Homeplus () is a Korean discount store retail chain running about 140 branches with 25,000 employees throughout South Korea. Homeplus is the second largest retailer in South Korea, behind Shinsegae Group's e-mart chain.

Homeplus operates  its hypermarkets, super market chain 'Homeplus Express', convenience store '365 Plus' and online shopping service. Homeplus stores offer everything from groceries to clothes and appliances.

Starting in 1997 with distribution business department of Samsung C&T Corporation, Homeplus opened its first hypermarket in Daegu and its second branch in West Busan. In 1999, a joint venture between Samsung C&T and worldwide British retail chain Tesco, ‘SamsungTesco’ was launched, and it has grown into the second largest retailer in Korea by taking over 33 Homever (ex-Carrefour) stores since 2008. On March 1, 2011, due to the expiration of the mutual use contract with the Samsung Group, the corporate name was changed from Samsung Tesco Co., Ltd. to Homeplus Co., Ltd. And on November 22, 2011, the first store of Homeplus 365, a convenience store brand, was opened. In September 2015 the company was sold to MBK Partners, a South Korean buyout firm, which partnered with the Canada Pension Plan Investment Board and Singapore's Temasek Holdings in a transaction worth £4.2 billion. It is headquartered in Gangnam-gu, Seoul, Korea in 2015, and operates a total of 107 hypermarkets and 828 expresses nationwide.

_Material provided_.
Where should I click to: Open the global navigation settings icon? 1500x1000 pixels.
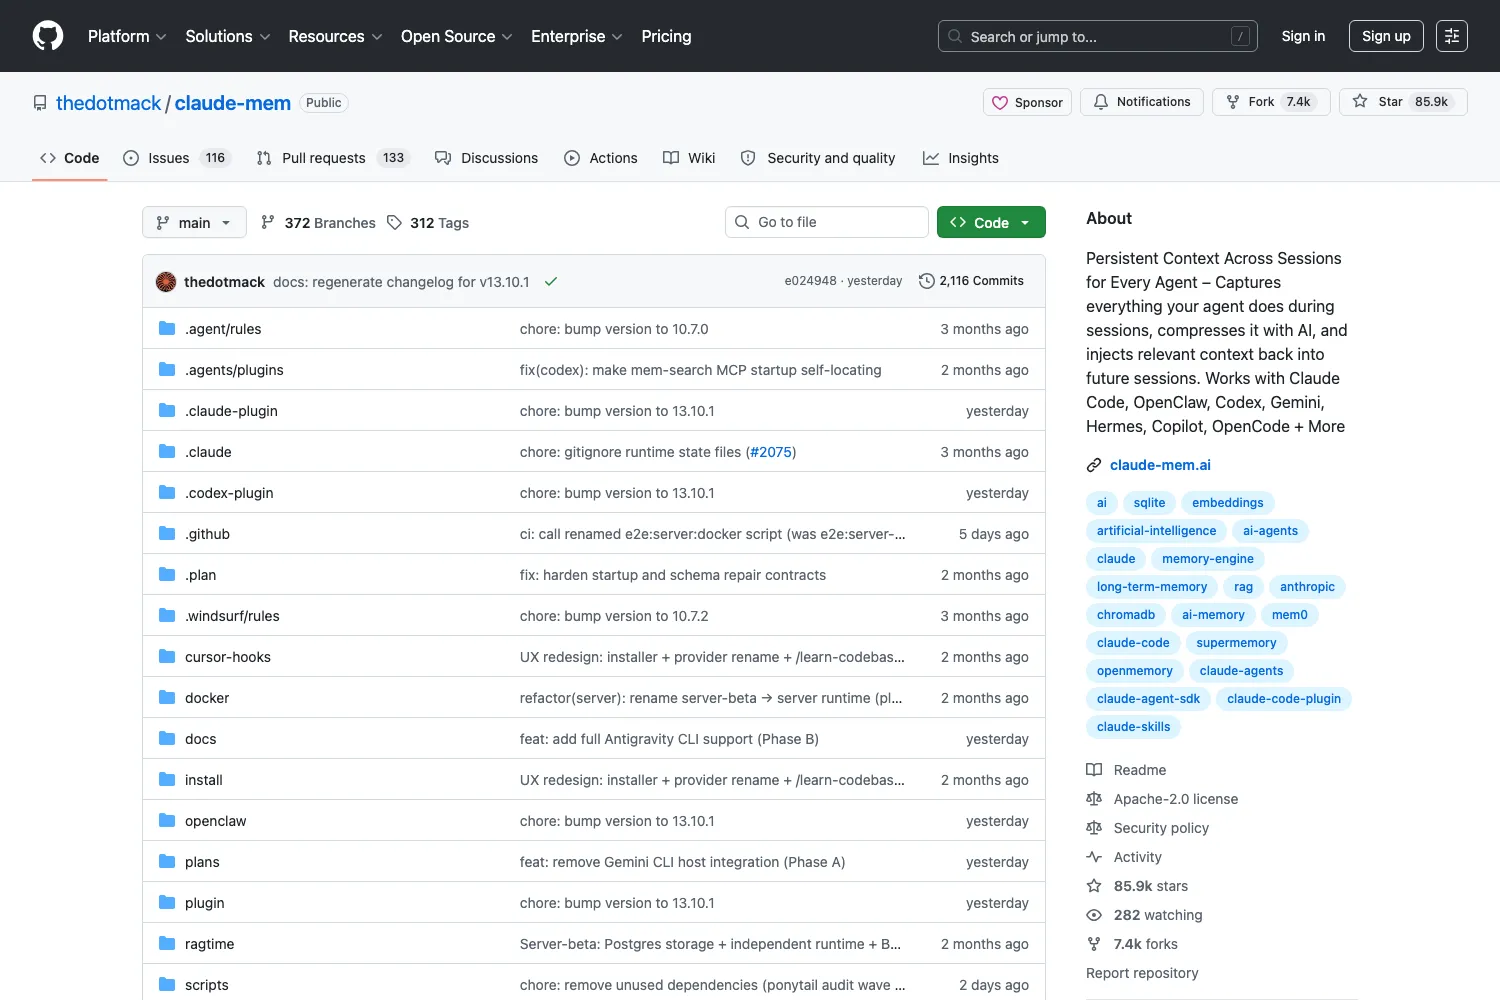pyautogui.click(x=1452, y=36)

_Directives_.
[1] In the Homeplus passage, what firm bought the company in September 2015?
[2] List every business the Homeplus passage names in the sentence that begins "Homeplus operates."

_The results_.
[1] MBK Partners, a South Korean buyout firm.

[2]
- Hypermarkets
- The supermarket chain 'Homeplus Express'
- The convenience store '365 Plus'
- An online shopping service